Heloisa Sapucaia Gonçalves2; Bruno Gustavo Lins De Barros3

RESUMO:

O presente artigo apresenta o relato de caso clínico de uma adolescente escolar de 13 anos de
idade, encaminhada para um processo de avaliação psicológica pela escola para um diagnóstico
na dificuldade de aprendizagem. A avaliada, no momento do psicodiagnóstico demonstrou
episódios depressivos. A depressão atualmente é uma das queixas mais frequentes em
adolescentes escolares (Batista et. al., 2006; Rodrigues et. al., 2016). Analisando
progressivamente, alguns autores apontam para uma interface entre aprendizagem e depressão,
especialmente em jovens (Rodrigues et. al., 2016). . Através do processo de psicodiagnóstico nas
diversas fontes fundamentais de informações (entrevistas, testes psicológicos, entre outras
técnicas) assim, relatamos aspectos comportamentais e as dificuldades emocionais, apontando
para uma relação entre eles.

PALAVRAS-CHAVE: Aprendizagem; Depressão; Avaliação Psicológica; Testes


Psicológicos.

ABSTRACT:

This article presents the clinical case report of a 13-year-old school adolescent, referred to a
psychological assessment process by the school for a diagnosis of learning difficulties. The
evaluated, at the time of psychodiagnosis, showed depressive episodes. Depression is currently
one of the most frequent complaints among school adolescents (Batista et. Al., 2006; Rodrigues
et. Al., 2016). Analyzing progressively, some authors point to an interface between learning and
depression, especially in young people (Rodrigues et. Al., 2016). . Through the process of
psychodiagnosis, in the several fundamental sources of information (interviews, psychological
tests, among other techniques), thus, we report behavioral aspects and emotional difficulties,
pointing to a relationship between them.

KEYWORDS: Learning; Depression; Psychological Assessment; Psychological tests.

1
Artigo apresentado ao curso de Pós-Graduação em Avaliação Psicológica do Centro Universitário
CESMAC.
2
Psicóloga e Pós-Graduanda em Avaliação Psicológica pelo CESMAC.
3
Professor, Mestre em Pesquisa Profissional em Saúde pelo CESMAC e orientador do artigo.
1. INTRODUÇÃO

A análise acerca do estado psicológico humano é um dos temas de estudo mais


antigos da psicologia. Observando sua aplicabilidade, ressalta-se que a Avaliação
Psicológica (AP) tem sido uma importante ferramenta para tal processo em várias
especialidades da psicologia, sendo utilizada para fins diagnósticos, clínicos, entre outros
(Lins e Borsa et. al., 2019). Assim, segundo o Conselho Federal de Psicologia (2019), na
sua Resolução 04/2019, a AP é caracterizada por “uma ação sistemática e delimitada no
tempo, com a finalidade de diagnóstico ou não, que utiliza de fontes de informações
fundamentais e complementares com o propósito de uma investigação”.

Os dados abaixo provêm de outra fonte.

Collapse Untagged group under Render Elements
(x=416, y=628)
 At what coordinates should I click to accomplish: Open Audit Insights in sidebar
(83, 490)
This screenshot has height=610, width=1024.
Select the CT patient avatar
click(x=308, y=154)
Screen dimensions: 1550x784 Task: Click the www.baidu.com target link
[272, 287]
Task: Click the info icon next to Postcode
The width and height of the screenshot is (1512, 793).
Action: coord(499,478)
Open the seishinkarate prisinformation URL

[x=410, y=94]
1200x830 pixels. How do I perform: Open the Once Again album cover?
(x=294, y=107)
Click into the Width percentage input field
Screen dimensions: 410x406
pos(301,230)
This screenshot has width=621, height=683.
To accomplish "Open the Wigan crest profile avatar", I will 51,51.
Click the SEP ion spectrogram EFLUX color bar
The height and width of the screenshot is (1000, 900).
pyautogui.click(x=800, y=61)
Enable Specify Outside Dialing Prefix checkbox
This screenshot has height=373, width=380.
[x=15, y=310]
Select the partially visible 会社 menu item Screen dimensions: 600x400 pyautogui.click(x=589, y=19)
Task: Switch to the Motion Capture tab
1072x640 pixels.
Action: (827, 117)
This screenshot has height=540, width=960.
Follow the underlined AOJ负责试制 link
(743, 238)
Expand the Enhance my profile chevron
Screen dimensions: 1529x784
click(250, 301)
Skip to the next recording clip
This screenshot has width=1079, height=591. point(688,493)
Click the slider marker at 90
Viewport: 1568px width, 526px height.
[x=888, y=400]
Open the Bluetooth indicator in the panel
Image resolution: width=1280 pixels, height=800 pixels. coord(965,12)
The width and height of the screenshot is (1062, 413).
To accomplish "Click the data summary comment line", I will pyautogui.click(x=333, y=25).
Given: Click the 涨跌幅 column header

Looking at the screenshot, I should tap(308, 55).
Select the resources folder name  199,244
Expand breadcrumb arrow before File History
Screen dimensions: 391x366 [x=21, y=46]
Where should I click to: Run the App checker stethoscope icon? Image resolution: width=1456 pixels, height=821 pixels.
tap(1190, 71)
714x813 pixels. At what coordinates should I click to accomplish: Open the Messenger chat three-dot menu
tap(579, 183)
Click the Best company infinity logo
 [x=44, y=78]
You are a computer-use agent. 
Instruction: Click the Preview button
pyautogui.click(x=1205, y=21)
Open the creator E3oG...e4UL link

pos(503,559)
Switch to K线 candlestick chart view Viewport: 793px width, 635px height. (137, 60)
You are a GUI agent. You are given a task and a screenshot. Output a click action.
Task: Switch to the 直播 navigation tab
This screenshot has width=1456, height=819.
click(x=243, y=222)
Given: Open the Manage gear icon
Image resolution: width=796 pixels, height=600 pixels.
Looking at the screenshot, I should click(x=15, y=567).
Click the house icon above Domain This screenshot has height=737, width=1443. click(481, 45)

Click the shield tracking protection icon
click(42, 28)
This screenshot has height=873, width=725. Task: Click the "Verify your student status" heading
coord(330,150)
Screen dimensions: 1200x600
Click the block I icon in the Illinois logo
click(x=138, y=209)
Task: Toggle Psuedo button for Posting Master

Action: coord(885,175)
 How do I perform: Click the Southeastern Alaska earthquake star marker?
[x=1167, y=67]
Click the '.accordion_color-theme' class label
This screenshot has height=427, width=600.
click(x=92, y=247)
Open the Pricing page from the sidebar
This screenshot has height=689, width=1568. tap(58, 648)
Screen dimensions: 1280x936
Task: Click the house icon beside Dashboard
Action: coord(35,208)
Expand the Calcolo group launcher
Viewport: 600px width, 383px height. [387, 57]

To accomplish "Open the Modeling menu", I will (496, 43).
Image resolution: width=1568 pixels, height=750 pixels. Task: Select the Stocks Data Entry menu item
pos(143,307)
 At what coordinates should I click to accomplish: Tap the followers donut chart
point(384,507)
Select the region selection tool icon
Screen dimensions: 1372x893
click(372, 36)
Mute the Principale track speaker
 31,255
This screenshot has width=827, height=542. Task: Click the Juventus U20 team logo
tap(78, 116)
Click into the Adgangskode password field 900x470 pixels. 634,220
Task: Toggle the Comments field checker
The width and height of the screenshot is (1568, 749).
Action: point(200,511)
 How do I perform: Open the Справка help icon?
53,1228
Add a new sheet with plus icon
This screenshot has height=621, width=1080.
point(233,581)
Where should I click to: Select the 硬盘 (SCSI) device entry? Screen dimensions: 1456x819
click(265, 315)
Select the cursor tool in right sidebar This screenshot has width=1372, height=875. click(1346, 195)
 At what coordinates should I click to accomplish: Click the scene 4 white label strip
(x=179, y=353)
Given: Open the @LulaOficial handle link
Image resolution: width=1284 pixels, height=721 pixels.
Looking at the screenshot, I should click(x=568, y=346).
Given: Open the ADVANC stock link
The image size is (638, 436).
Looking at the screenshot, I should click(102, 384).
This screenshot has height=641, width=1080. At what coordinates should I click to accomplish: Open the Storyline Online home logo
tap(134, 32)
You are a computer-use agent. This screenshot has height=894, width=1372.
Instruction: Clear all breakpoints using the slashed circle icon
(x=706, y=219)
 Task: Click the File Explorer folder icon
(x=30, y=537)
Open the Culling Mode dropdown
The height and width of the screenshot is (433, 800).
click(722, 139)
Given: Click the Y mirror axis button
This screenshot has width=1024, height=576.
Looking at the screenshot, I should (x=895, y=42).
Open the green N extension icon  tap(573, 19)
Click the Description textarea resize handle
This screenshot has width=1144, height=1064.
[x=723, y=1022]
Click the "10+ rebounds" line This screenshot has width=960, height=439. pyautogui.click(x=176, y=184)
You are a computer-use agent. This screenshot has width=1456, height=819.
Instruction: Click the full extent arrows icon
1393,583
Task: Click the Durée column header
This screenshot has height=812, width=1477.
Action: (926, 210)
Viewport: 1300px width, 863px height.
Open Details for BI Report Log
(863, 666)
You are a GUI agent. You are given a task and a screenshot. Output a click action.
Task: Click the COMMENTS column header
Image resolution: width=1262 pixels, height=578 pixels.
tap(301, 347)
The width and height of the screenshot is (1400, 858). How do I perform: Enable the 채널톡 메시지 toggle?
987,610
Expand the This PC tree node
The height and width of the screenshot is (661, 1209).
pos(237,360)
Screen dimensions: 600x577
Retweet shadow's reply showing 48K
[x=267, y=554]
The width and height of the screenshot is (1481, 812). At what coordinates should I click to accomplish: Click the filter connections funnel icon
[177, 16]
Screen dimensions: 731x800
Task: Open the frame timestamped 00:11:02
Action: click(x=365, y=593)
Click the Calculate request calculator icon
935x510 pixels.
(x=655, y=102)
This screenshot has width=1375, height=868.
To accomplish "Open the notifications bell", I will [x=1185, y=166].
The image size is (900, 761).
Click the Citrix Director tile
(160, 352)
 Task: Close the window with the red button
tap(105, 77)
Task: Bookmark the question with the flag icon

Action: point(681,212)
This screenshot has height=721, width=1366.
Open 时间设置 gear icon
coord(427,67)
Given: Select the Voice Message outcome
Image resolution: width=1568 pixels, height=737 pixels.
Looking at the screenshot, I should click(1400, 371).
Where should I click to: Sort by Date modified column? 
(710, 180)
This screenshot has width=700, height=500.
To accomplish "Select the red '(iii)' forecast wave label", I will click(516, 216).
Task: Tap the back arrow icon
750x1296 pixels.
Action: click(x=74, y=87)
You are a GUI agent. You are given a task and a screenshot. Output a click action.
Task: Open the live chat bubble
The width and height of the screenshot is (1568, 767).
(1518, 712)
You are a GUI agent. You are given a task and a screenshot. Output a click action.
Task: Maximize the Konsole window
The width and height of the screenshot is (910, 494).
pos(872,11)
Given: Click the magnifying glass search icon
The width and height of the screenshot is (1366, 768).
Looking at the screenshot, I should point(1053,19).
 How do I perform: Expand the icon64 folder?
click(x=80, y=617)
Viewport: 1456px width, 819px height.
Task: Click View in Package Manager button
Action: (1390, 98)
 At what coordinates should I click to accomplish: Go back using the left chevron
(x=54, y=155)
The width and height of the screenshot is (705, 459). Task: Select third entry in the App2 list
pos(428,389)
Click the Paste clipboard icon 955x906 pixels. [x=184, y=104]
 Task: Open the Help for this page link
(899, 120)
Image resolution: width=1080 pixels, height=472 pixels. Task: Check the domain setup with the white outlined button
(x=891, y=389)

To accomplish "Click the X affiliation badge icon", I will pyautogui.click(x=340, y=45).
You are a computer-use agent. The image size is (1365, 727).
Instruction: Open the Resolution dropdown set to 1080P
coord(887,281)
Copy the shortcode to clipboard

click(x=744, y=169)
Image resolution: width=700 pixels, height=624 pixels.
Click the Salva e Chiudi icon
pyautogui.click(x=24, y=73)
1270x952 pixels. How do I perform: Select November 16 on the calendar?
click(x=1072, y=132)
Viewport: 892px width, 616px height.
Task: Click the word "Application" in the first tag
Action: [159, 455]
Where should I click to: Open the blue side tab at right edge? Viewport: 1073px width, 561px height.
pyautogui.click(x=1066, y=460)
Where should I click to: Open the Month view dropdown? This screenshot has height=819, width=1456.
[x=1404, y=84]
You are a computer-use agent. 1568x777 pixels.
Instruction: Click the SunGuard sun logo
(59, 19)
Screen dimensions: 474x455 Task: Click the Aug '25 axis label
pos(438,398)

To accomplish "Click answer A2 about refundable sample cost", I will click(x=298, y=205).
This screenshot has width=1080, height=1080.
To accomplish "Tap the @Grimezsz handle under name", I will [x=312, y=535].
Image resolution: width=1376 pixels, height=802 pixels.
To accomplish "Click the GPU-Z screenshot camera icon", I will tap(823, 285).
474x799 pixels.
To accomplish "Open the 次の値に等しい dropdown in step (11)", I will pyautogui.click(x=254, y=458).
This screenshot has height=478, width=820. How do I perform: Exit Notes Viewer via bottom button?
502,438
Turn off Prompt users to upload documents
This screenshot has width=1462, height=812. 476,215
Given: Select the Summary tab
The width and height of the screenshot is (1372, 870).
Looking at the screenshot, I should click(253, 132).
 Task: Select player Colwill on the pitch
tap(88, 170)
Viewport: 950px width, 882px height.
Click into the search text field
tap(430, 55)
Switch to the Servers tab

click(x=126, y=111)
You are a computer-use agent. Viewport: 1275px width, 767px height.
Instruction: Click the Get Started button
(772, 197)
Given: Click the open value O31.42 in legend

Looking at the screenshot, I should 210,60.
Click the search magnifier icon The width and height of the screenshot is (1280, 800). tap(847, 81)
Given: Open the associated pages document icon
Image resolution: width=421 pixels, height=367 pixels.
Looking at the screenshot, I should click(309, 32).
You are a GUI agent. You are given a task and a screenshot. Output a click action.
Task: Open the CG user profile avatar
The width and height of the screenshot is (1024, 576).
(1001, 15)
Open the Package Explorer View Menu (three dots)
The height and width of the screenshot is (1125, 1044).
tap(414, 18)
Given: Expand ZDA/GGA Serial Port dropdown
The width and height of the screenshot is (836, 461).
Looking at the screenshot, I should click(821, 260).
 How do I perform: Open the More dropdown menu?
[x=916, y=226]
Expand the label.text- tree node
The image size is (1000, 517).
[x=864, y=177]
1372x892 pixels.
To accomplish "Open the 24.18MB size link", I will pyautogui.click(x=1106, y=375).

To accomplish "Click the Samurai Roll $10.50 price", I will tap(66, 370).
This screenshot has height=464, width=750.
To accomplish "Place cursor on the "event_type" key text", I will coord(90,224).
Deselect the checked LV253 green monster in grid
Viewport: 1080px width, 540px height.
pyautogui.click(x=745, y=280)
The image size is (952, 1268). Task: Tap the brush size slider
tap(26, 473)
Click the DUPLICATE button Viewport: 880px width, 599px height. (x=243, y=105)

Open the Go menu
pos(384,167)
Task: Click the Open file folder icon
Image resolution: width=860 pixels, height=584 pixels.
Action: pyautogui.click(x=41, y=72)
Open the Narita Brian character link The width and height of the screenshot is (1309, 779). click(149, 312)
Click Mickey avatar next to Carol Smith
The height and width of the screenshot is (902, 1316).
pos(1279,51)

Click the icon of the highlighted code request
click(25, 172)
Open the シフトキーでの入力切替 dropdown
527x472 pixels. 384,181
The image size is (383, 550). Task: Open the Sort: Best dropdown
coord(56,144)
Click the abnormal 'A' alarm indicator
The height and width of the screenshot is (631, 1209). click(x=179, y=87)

O Psicodiagnóstico, ou AP clínica é caracterizado como um processo científico


que utiliza técnicas e testes psicológicos para analisar, identificar e/ou compreender
problemas à luz de pressupostos teóricos, sendo este limitado no tempo e a uma demanda
específica, e que pode oferecer subsídios para recomendações e decisões Cunha (2003).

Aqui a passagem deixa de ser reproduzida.